O ministro Gurgel de Faria, do Superior Tribunal de Justiça (STJ), indeferiu recurso do Conselho Federal de Biomedicina (CFBM) que pretendia reconhecer a atividade de análise clínica veterinária em laboratório como atividade não privativa da Medicina Veterinária.

Ao analisar o recurso do CFBM, a defesa do CFMV e a decisão proferida pelo Tribunal Regional Federal da 1ª Região (TRF1), o STJ citou o entendimento de que, embora alguns procedimentos laboratoriais sejam comuns em amostras coletadas em humanos e animais, a interpretação dos dados requer conhecimentos específicos de citologia, bioquímica e patologia veterinária aplicados à diversidade de espécies, sejam animais domésticos ou selvagens, os quais são privativos da formação superior de médicos-veterinários.

“Além disso, a presença de um médico-veterinário é imprescindível no laboratório de análise clínica veterinária, pois a interpretação dos casos clínicos requer celeridade no resultado, depende da elaboração e interpretação dos valores de referência inerentes a um processo patológico, que varia conforme as peculiaridades da espécie animal. Os exames têm grande importância na Medicina Veterinária quanto à conclusão de diagnósticos, pois os sintomas de patologias em animais geralmente são brandos, dificultando a identificação”, cita o texto da sentença.

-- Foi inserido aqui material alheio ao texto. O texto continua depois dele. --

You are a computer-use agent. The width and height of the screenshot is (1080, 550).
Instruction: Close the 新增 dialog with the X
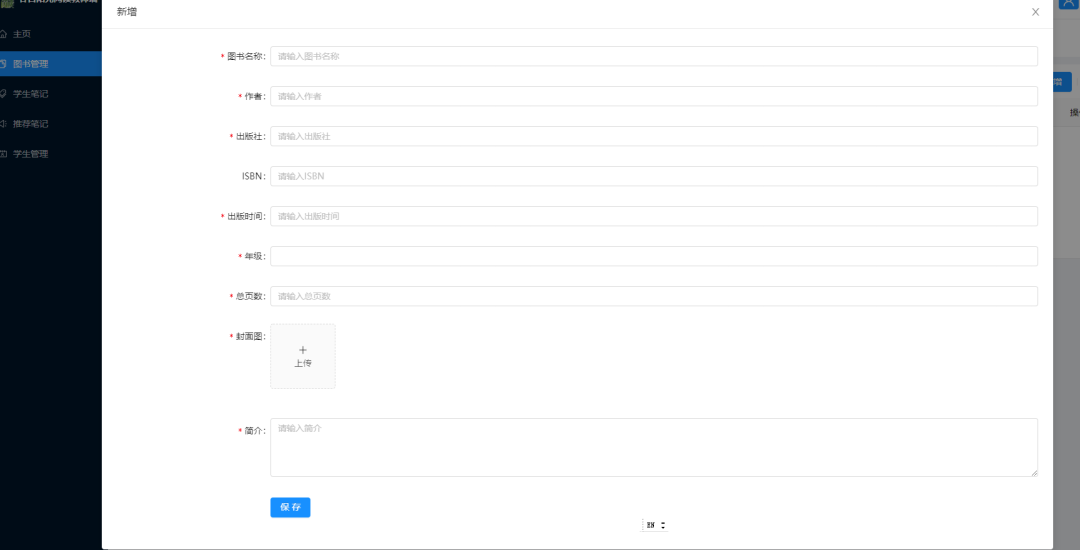[1035, 12]
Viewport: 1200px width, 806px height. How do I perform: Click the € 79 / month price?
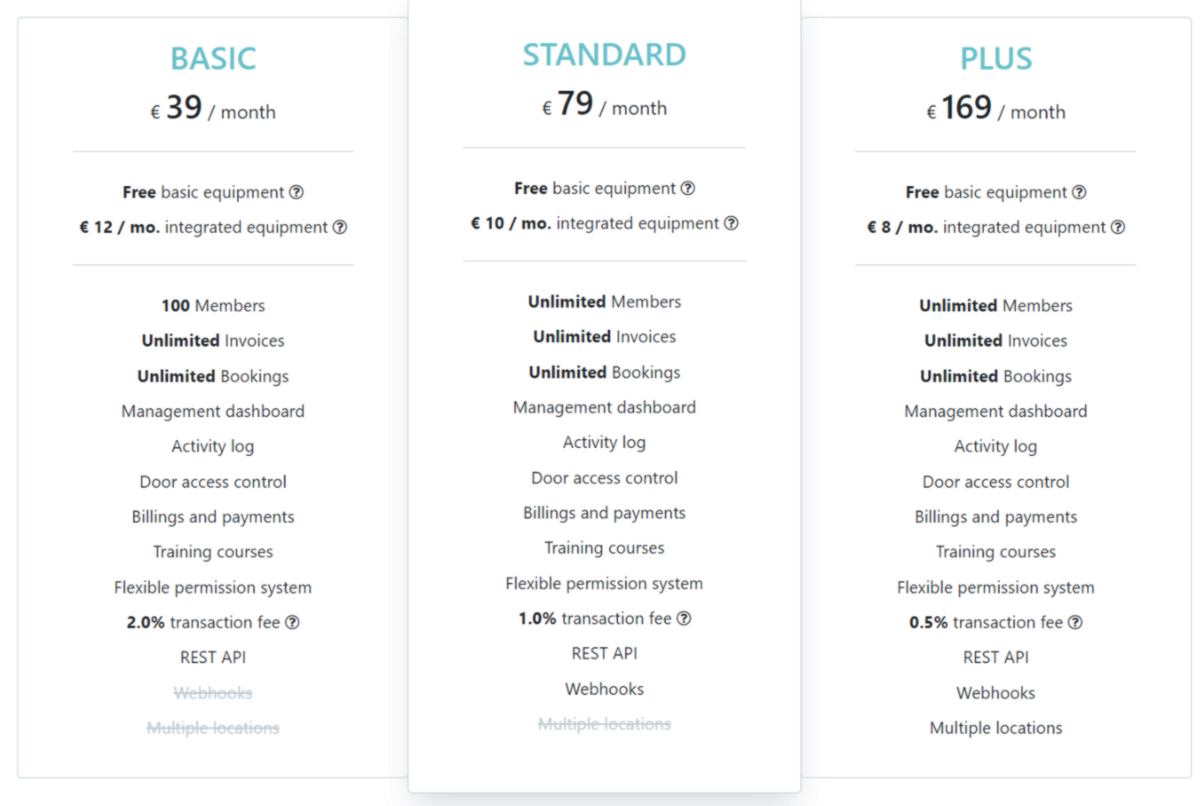pos(604,105)
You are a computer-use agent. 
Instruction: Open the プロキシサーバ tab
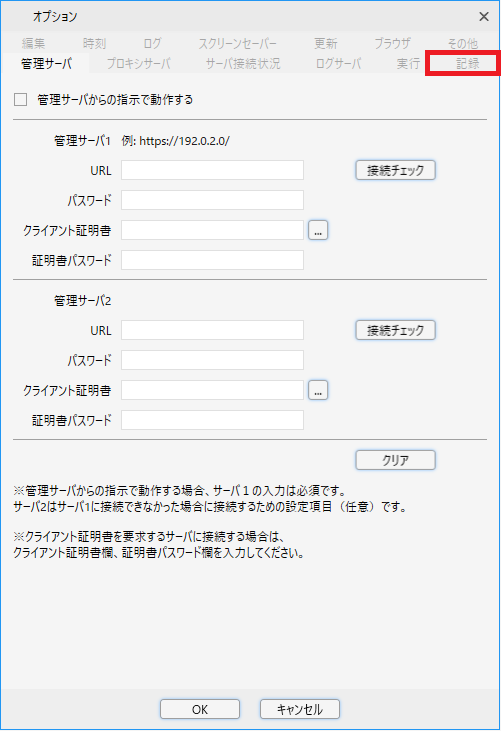coord(139,63)
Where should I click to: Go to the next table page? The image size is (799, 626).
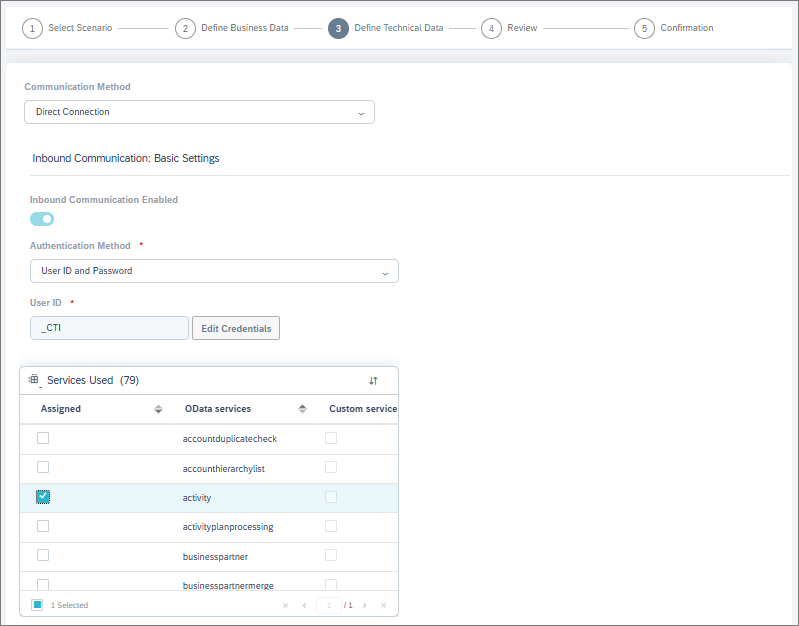pos(365,605)
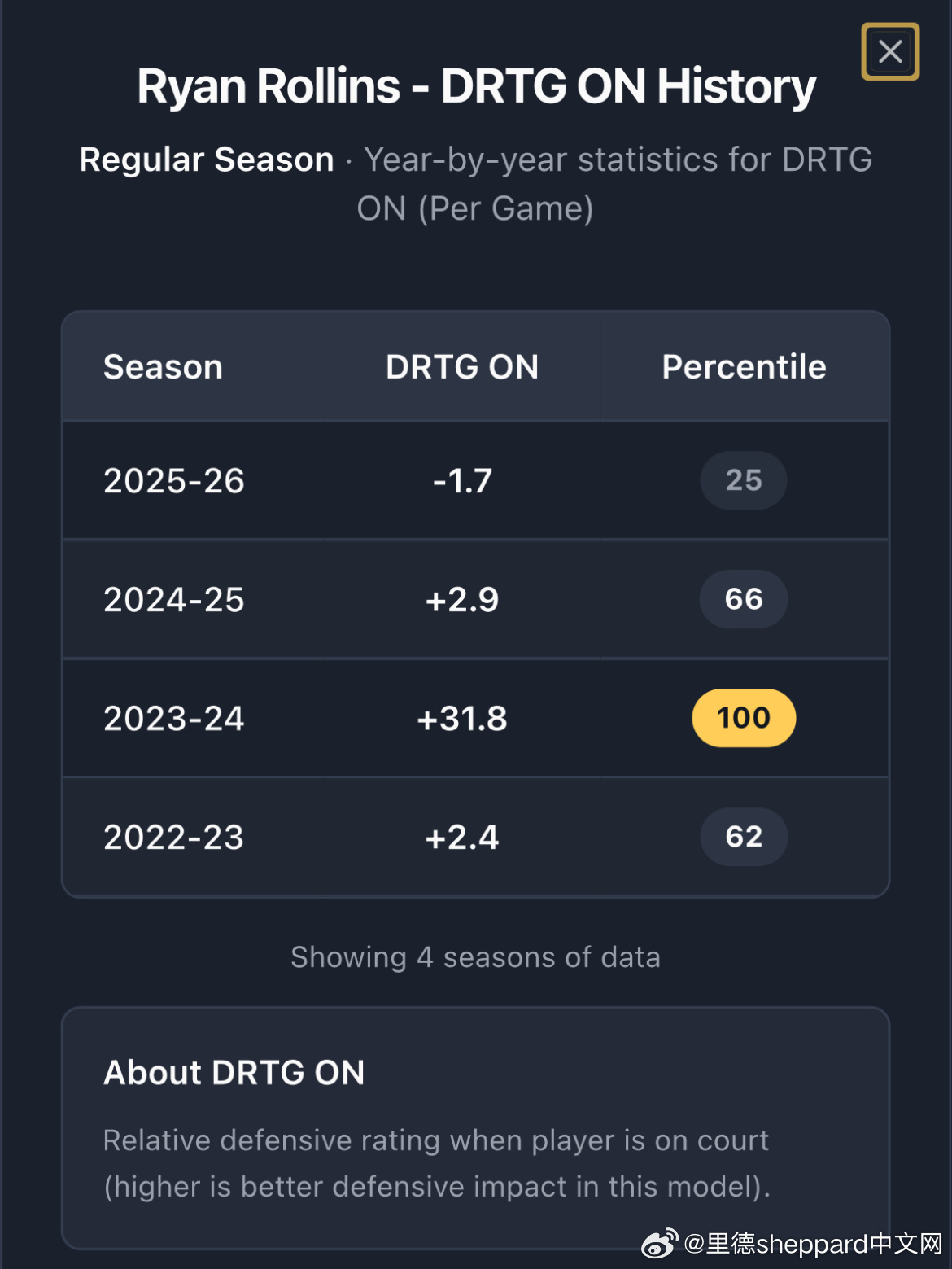
Task: Click the +31.8 DRTG ON value
Action: (462, 719)
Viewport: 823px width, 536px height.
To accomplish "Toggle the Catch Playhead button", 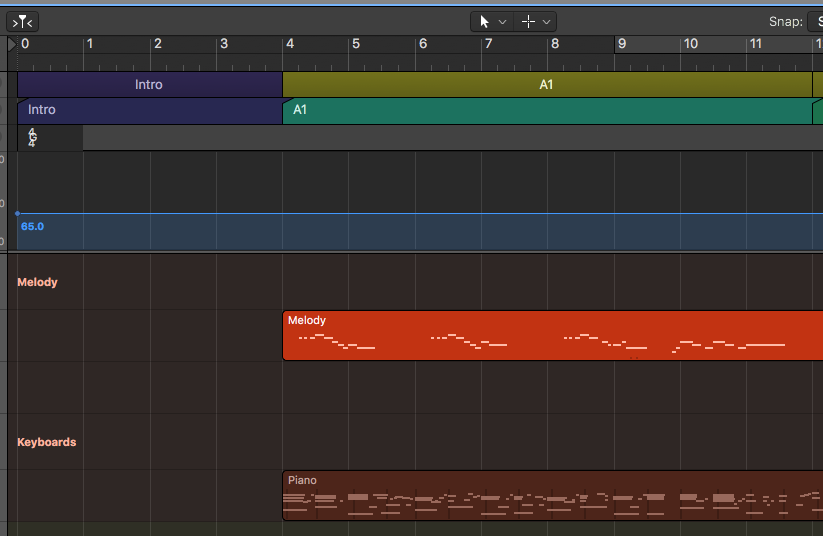I will pos(22,21).
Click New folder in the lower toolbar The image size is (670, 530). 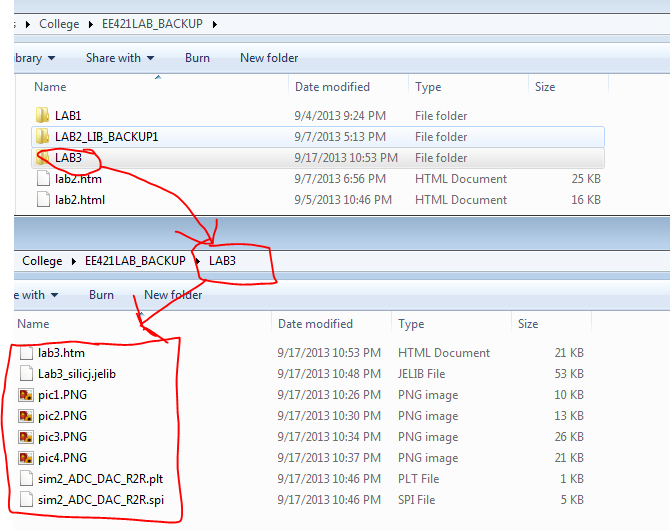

A decisão do STJ também cita casos semelhantes que demonstraram a ilegalidade da Resolução CFBM nº 154/2008 – que ultrapassou os limites da norma de regência da área de Biomedicina (Lei nº 6.684/1979). Por ser norma inferior à lei, a resolução acrescentou, no rol de atribuições do biomédico, atividades que necessitam de embasamento teórico específico da área de Medicina Veterinária, especificados na regulamentação da profissão, conferida pela Lei nº 5.517/1968.

Ao final de decisão, o ministro do STJ citou a importância do acompanhamento médico-veterinário em procedimentos de análise em laboratórios clínicos de amostras animais, a fim de assegurar a qualidade da realização do procedimento, da coleta do material, da interpretação dos resultados e da emissão de laudo.

Pet shop

Em outra conquista favorável ao Sistema CFMV/CRMVs, a Justiça Federal determinou que um pet shop do Rio Grande do Sul tenha registro no Conselho Regional de Medicina Veterinária do estado (CRMV-RS) e médico-veterinário responsável técnico.

Em ação movida pela empresa contestando a cobrança de anuidade, o CRMV conseguiu comprovar a prestação de consulta e serviços veterinários por meio de registros fotográficos. Por serem atividades privativas da Medicina Veterinária, as provas apresentadas legitimaram a decisão da juíza pela obrigatoriedade de registro do estabelecimento no órgão de fiscalização profissional.